It was true. Everyone did like her. She didn't really identify with me but we loved each other. We drove each other crazy... But I think I was the only one to ever drive her mad like that.

"And her relationship with your father..?"

I could tell that she hated to ask.

"Fine," I said. "They loved each other. They're great together." _They never really wanted me, _I added in my head. I didn't know why I was thinking like this. My parents loved me. They had a great relationship and they cared for me a great deal, they always wanted what was best for me. They were interested in my life, they paid for me to do the things I enjoyed, they cared about my education...

Kate nodded. "I'll need to talk to your father. I can wait, or I can go and come back..?"

It was a question hiding another question. What she was really asking was, did I need someone to stay with me. My apartment was a crime scene, I realised.

"Do we have to stay somewhere else?" I asked.

She looked at me. "Yes. I mean... you could probably still use your bedrooms. But we have to leave the main room as it is for CSU. Most people prefer to be somewhere else, anyway. Do you have someone you can stay with?"

We would stay with my aunt. I knew already. My father's sister. She was older, she and my Dad got on really well. She liked-had liked, my Mom, too. She had a spare bedroom.

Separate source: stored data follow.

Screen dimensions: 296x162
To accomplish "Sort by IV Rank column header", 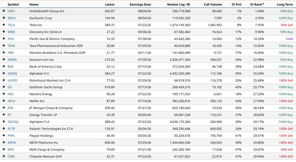I will 257,5.
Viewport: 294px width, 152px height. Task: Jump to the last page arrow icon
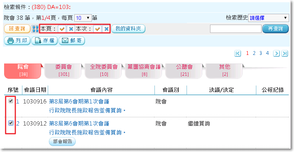(x=285, y=53)
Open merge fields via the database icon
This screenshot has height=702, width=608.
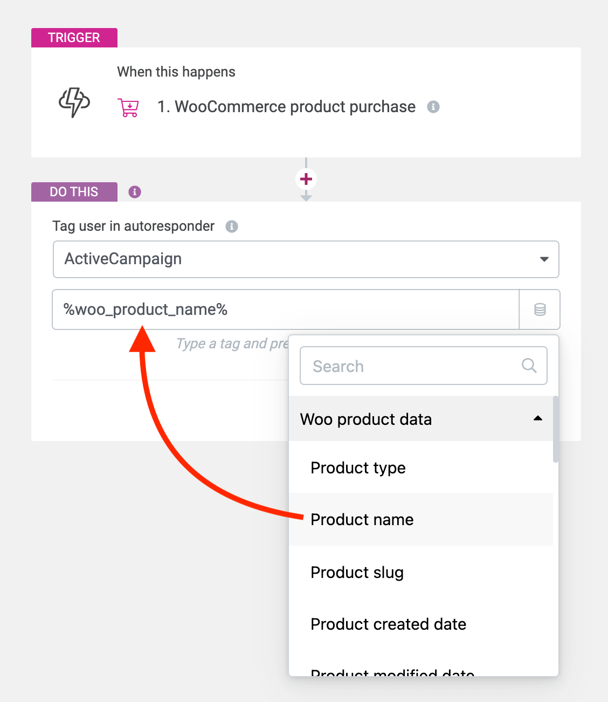coord(539,309)
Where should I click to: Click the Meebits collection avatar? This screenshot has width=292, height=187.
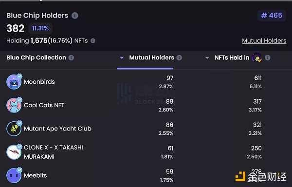pos(14,175)
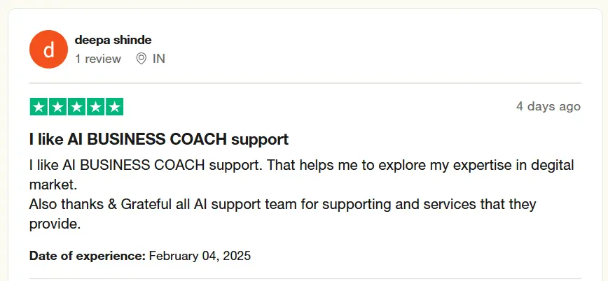Open reviewer profile "deepa shinde"
The image size is (608, 281).
click(x=113, y=40)
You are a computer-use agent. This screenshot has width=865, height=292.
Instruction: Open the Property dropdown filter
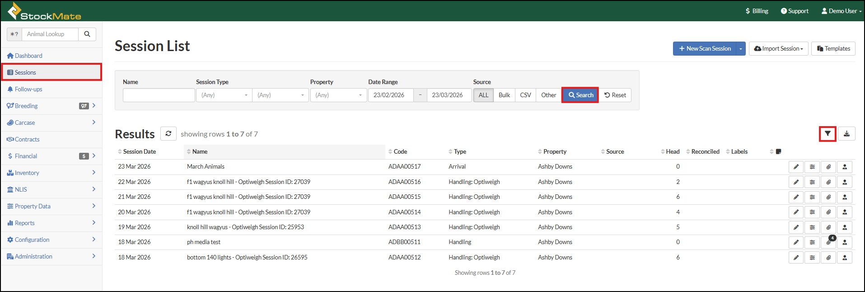click(338, 95)
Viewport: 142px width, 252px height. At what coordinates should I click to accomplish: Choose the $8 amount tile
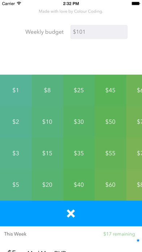[47, 90]
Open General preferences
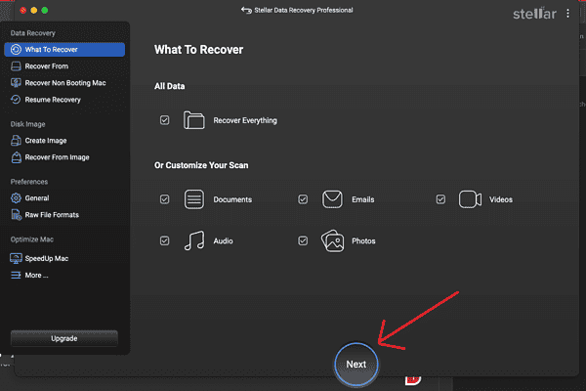The image size is (586, 391). click(x=37, y=198)
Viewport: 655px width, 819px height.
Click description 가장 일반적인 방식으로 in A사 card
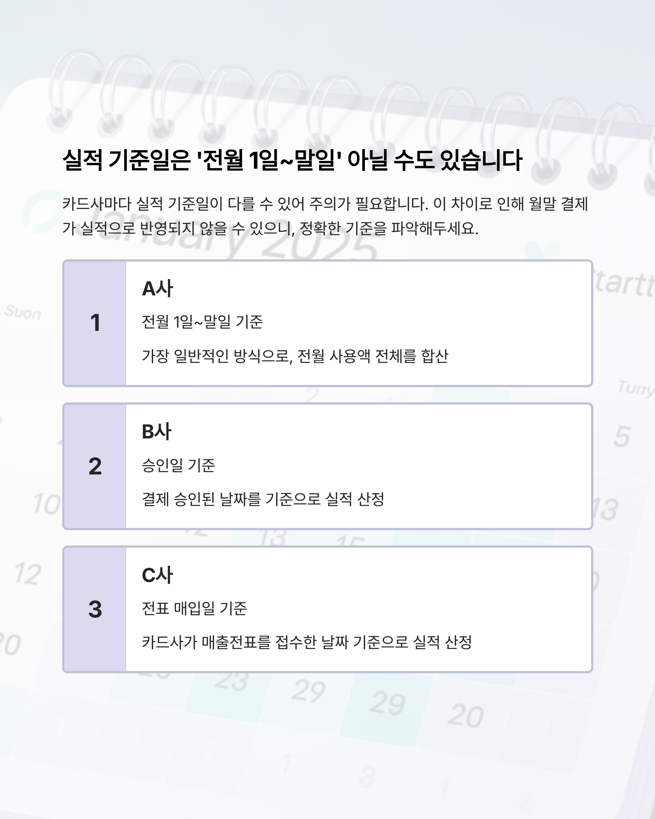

"Yes," I said to Kate. I hoped she couldn't see in my face how much I didn't want to go there. She probably couldn't. My terror and misery could be attributed to other things. Though I hadn't answered her question, I knew she was going to stay. She knew exactly what I needed – she just sad beside me, saying nothing. It was as if she could read my mind. I just needed company. If she'd talked I would have had to answer.

I realised I was shaking again. She noticed too and wordlessly put an arm around me. I wondered if she did this with everyone she had to interview who found a body. I didn't think so. I didn't even know if it was allowed. I closed my eyes but snapped them open almost immediately. When they were closed all I saw was my mother. Lying on the floor in a pool of blood. I shuddered. Kate pulled me closer to her, still saying nothing. There was a tap on the door. She didn't let go of me; I'd thought she would. It was the man who looked at her as though she was some kind of angel. Maybe she was.

"Are you...?" he started, but trailed off when he saw me. I must have looked terrible. She told him something with her eyes and he nodded.

"I'll see you at home," he said to her. So they were together. I was glad. They looked like a good couple. Suddenly he made eye contact with me. I didn't know what he was thinking but the pain in his eyes was odd for someone who saw dead bodies every day. Surely he had been in a situation like this before?

He left.

"He's... nice," I said eventually. I just wanted to say something.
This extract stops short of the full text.